Task ::
Using the data below, transcribe exactly everything from the line that contains "This screenshot has width=550, height=413." down to the line that contains "This screenshot has height=798, width=1600.". Include both of those lines and none of the pictures.

Data in this exercise ::
┄┄┄┄┄┄
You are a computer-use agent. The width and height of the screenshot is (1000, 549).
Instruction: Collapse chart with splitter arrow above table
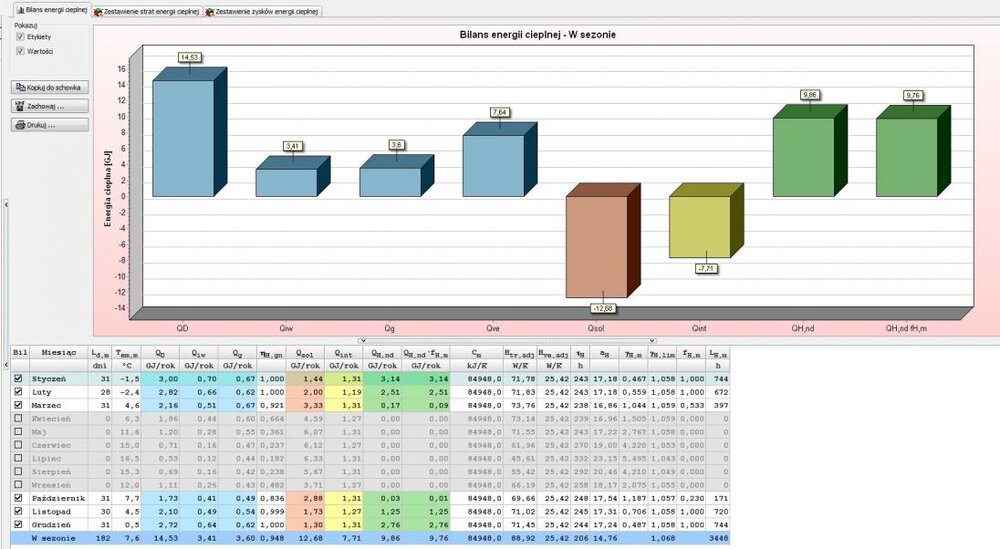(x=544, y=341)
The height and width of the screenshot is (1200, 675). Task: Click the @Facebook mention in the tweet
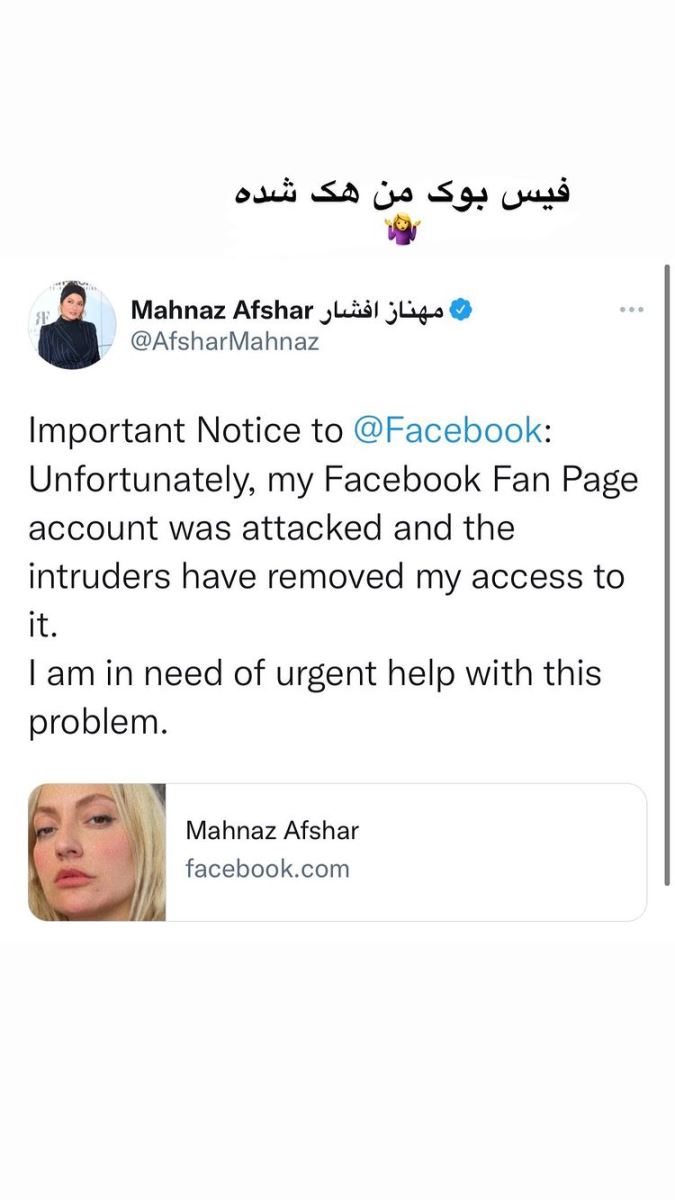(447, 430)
┄┄┄┄┄┄
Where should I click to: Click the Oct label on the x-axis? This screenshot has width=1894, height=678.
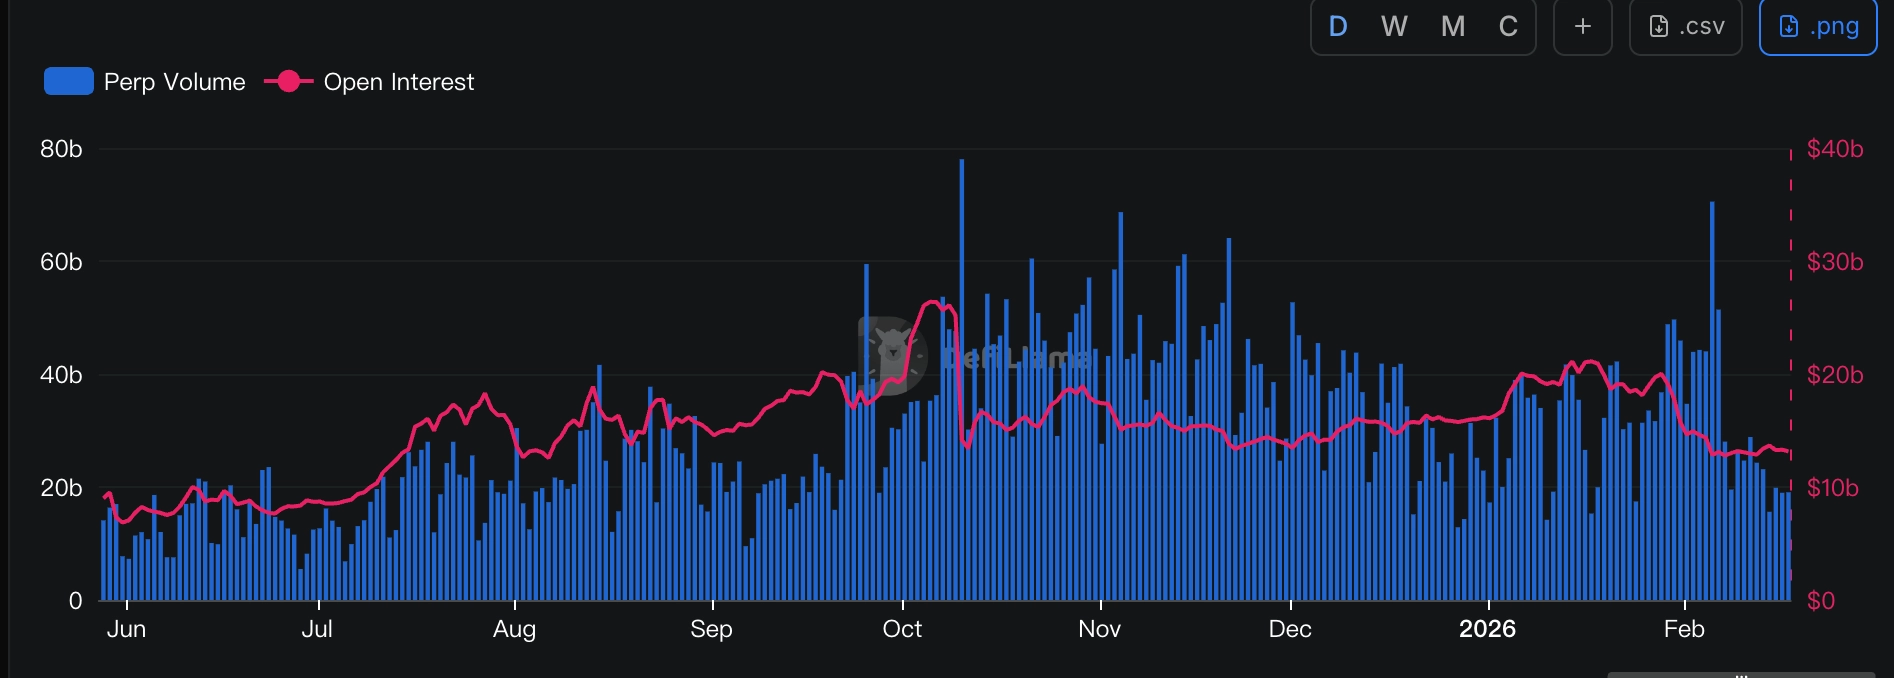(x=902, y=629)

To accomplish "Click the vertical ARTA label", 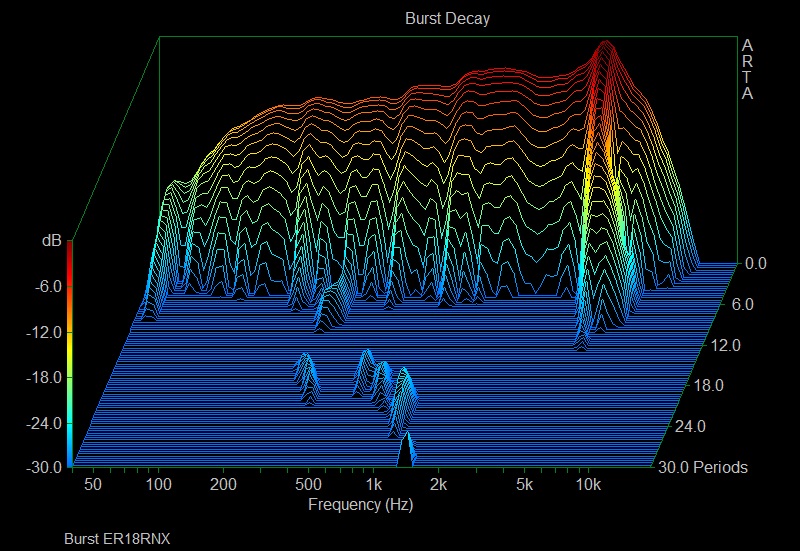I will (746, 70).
┄┄┄┄┄┄
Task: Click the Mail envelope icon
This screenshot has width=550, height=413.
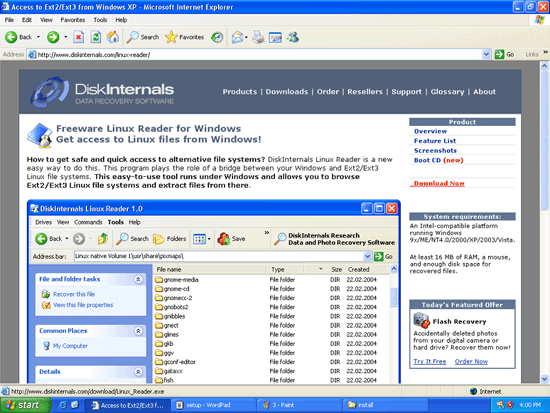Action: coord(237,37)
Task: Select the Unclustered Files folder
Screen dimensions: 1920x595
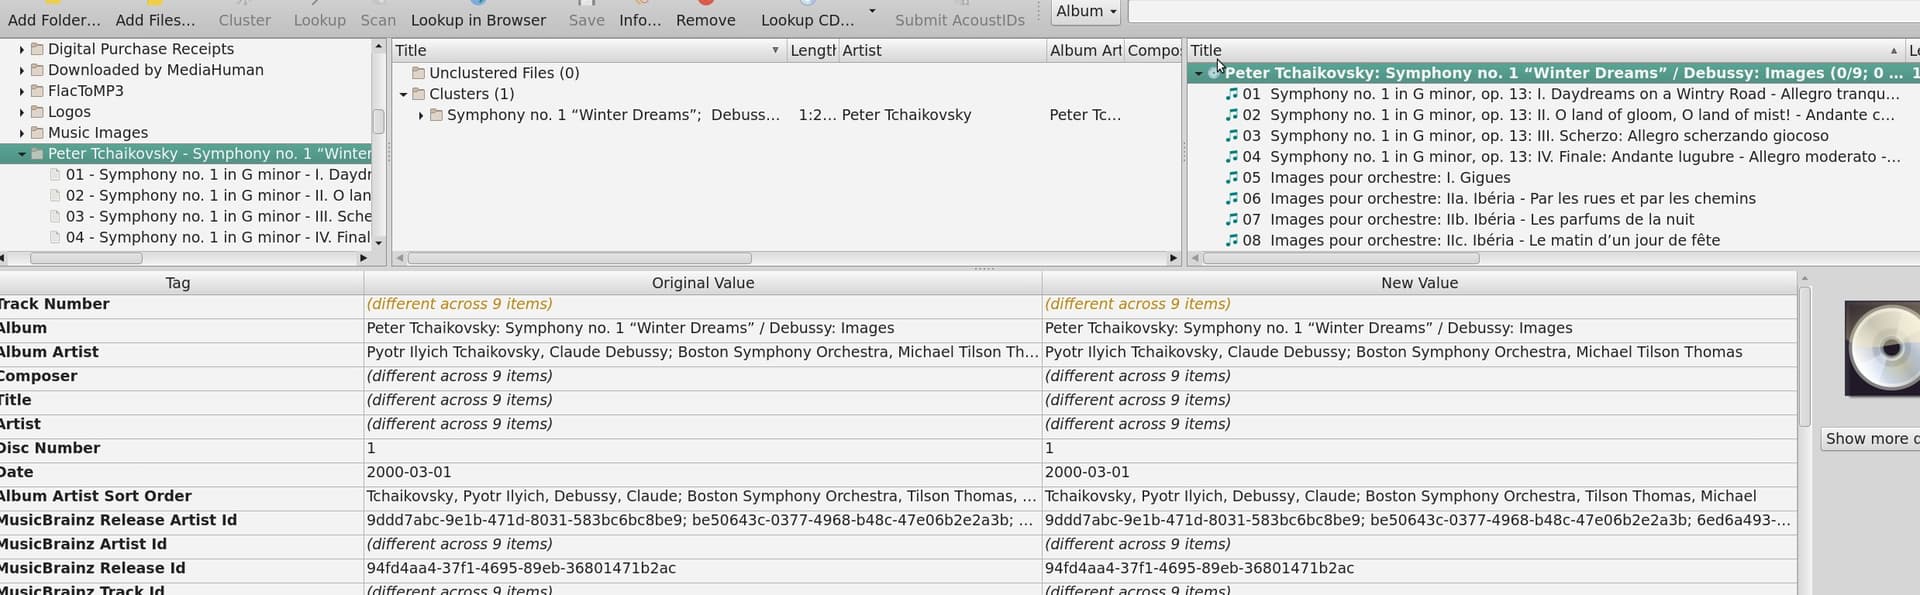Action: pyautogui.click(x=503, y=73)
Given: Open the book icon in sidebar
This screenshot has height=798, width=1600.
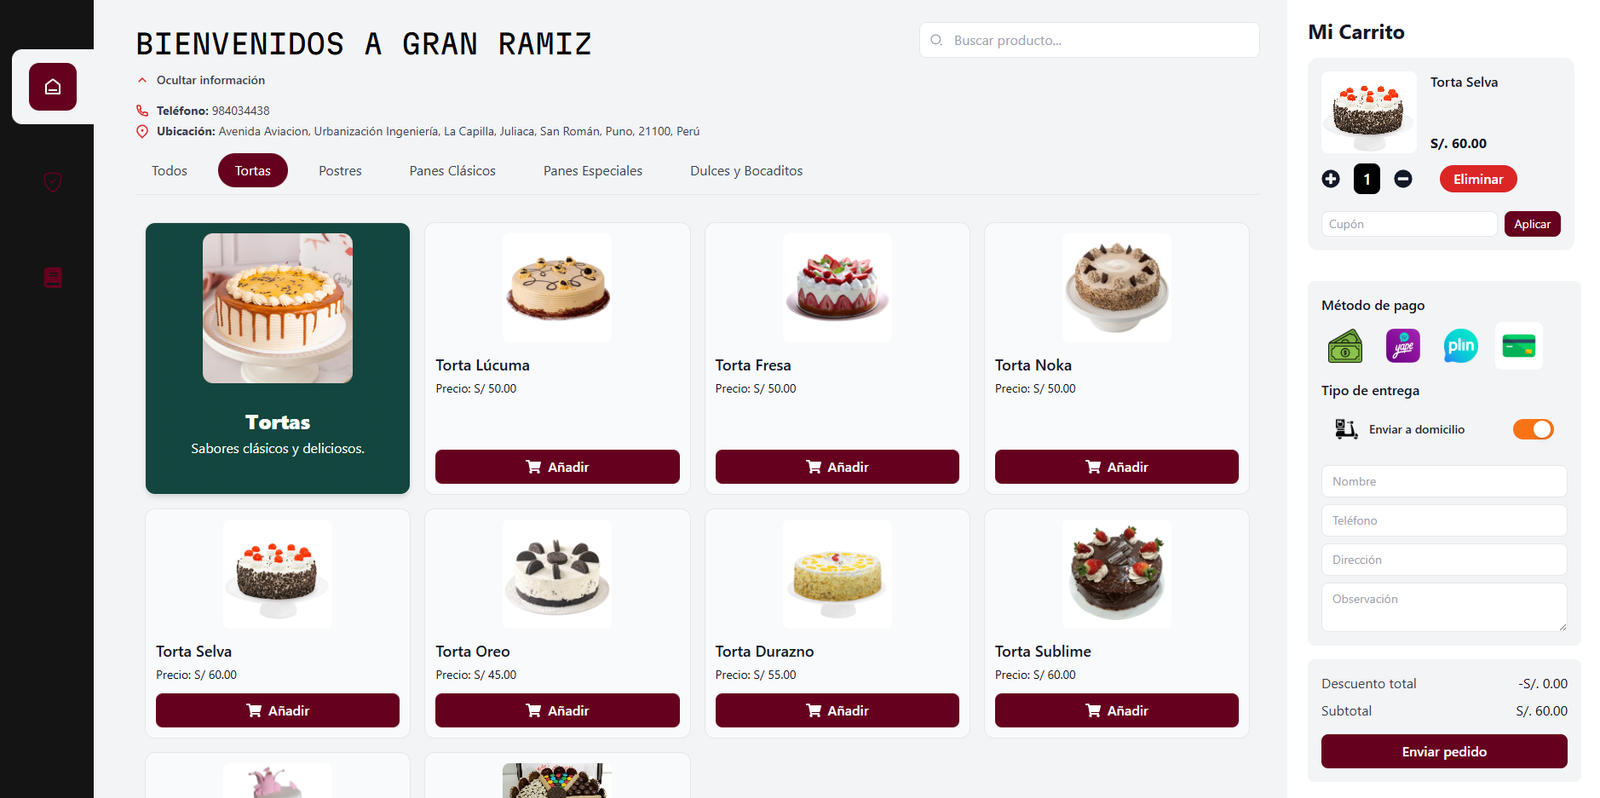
┄┄┄┄┄┄
Exercise result ::
This screenshot has width=550, height=413.
Action: coord(237,37)
Task: Select the Unclustered Files folder
Screen dimensions: 1920x595
Action: pyautogui.click(x=503, y=73)
Given: Open the book icon in sidebar
This screenshot has height=798, width=1600.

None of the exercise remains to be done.